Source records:

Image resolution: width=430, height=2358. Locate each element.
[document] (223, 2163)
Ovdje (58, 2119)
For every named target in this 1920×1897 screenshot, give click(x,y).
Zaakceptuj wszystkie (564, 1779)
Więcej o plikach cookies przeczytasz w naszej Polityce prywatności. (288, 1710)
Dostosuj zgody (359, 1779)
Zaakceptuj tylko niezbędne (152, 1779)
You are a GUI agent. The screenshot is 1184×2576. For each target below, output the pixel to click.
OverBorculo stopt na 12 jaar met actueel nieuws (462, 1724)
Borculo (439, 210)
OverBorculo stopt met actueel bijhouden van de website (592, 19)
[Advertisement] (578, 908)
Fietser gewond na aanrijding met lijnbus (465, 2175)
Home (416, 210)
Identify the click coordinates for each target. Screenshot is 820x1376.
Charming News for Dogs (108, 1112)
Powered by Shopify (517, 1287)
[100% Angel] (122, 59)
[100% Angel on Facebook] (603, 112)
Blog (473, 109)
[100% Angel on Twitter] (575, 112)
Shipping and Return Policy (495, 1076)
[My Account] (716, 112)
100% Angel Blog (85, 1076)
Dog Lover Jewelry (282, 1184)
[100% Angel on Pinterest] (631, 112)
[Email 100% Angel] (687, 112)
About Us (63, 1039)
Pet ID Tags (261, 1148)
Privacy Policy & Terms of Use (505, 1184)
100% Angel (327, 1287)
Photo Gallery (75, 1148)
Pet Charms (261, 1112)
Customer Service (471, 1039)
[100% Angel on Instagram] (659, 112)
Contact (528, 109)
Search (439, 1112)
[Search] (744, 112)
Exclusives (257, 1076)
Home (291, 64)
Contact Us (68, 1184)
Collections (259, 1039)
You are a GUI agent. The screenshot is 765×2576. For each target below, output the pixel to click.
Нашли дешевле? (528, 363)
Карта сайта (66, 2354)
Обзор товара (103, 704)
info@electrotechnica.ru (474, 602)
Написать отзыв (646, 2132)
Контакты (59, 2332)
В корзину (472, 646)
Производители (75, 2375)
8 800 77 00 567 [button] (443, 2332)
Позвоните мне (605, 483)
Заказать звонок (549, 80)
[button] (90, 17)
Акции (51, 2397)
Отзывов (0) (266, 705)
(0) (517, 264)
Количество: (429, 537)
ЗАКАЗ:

_TASK GOAL_: Look at the entries above. Say how many lines have the word "target", and give only the number.

_TASK SOLUTION_: 4